Là aussi, au Maroc, c’est une affaire païenne qui perdure et qui s’inscrit dans le folklore, à protéger donc, malgré ce qu’elle inspire et les similaires réticences dues à l’islam. La créature a cette fois le corps recouvert de peaux de mouton ou de chèvre, le visage dissimulé derrière un masque ou une tête d’animal ou pas, soit quand la peau est simplement foncée au charbon de bois. Tenant en ses mains les sabots de l’animal sacrifié la veille, il assène des coups à qui se trouve sur son chemin et peut récolter, pour que ces derniers soient évités, des dons. Dans le cas observé, plusieurs jeunes participants à la fête étaient membres d’organismes et devaient probablement remettre l’argent pour perpétuer son existence ou organiser des activités de toutes sortes.

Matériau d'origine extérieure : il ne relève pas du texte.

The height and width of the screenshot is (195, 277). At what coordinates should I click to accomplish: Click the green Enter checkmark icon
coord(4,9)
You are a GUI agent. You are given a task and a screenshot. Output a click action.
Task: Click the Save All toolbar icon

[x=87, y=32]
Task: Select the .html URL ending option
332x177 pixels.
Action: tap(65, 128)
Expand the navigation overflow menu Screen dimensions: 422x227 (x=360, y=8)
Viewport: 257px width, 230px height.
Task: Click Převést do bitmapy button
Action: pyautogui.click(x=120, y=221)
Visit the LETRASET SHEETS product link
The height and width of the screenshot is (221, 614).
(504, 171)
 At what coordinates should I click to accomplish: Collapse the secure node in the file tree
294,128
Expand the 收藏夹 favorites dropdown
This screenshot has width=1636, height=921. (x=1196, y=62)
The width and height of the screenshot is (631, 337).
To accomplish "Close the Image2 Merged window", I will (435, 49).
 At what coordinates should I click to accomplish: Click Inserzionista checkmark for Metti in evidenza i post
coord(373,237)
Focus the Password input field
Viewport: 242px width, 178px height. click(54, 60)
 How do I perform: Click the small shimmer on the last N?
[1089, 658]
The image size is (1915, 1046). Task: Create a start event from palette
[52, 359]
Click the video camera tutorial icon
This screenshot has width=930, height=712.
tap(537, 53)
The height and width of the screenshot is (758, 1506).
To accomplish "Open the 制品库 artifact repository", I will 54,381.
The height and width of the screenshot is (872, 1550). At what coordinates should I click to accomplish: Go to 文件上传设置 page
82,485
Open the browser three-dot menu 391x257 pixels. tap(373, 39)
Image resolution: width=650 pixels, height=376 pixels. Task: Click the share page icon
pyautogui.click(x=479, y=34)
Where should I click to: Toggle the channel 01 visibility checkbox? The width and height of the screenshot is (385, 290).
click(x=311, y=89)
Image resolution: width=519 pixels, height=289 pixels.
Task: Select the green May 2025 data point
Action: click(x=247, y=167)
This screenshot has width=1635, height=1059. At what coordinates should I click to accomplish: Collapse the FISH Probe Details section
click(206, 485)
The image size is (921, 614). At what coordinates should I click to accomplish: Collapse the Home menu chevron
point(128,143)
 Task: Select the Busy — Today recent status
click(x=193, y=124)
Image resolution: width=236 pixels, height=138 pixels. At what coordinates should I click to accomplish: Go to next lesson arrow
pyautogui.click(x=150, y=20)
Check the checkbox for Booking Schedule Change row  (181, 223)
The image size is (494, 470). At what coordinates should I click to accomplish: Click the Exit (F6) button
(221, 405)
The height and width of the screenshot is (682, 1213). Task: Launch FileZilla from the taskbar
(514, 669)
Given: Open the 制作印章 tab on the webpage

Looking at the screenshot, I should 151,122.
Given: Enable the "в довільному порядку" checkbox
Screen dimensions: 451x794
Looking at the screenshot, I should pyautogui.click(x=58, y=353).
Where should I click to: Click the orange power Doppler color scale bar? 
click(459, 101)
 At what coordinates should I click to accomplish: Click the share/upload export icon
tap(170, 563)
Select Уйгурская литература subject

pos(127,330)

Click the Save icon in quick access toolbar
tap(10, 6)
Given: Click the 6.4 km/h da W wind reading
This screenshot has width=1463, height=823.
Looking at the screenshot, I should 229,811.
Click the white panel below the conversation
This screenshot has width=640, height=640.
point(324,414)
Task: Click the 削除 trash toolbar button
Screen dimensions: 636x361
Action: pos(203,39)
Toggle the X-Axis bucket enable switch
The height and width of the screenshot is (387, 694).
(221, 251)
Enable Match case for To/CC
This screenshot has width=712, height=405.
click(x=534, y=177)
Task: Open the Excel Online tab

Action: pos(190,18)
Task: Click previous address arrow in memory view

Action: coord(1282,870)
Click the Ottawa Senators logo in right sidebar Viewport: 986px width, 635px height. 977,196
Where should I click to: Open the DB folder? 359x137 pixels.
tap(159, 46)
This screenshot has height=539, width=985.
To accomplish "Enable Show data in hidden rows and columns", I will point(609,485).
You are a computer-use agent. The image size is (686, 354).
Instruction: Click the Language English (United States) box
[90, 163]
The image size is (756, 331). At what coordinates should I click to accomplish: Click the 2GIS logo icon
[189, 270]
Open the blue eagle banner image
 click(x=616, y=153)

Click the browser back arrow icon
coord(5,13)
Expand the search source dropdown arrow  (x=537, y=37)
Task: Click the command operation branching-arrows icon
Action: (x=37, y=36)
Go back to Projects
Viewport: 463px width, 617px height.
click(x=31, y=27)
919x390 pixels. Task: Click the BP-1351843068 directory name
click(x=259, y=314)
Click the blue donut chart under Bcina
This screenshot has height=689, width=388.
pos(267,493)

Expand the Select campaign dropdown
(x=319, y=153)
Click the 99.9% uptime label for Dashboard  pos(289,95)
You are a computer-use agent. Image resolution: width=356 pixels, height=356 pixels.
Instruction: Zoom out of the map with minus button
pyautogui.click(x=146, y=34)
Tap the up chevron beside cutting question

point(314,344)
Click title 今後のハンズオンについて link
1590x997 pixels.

Accompagnés d’une animation grandiose, de la musique à tous vents et d’autres quidams se prêtant au jeu du déguisement, Boujloud effraie certains, fascine et fait aussi beaucoup rire, ce qui est le cas des parents sénégalais évoquant l’affreux Kankouran pour faire taire ou calmer leurs enfants. En fait, le rire fuse ou se dessine sur les lèvres parce que, irrémédiablement, c’est gagnant. C’est un bonhomme sept heure qui ne procède à aucun rapt, mais transmet des secrets, du moins, à ceux qui peuvent se faire trancher la peau du pénis, les petites filles étant automatiquement exclues. Il en va quelque peur de même avec Boujloud, car je n’en ai vue aucune affublée de ces peaux lourdes malodorantes, mais il semble que l’interdit, si je peux le nommer ainsi, vienne des traditions Amazigh qui ne sont plus ce qu’elles étaient avant la pénétration profonde des enseignements de Mahomet.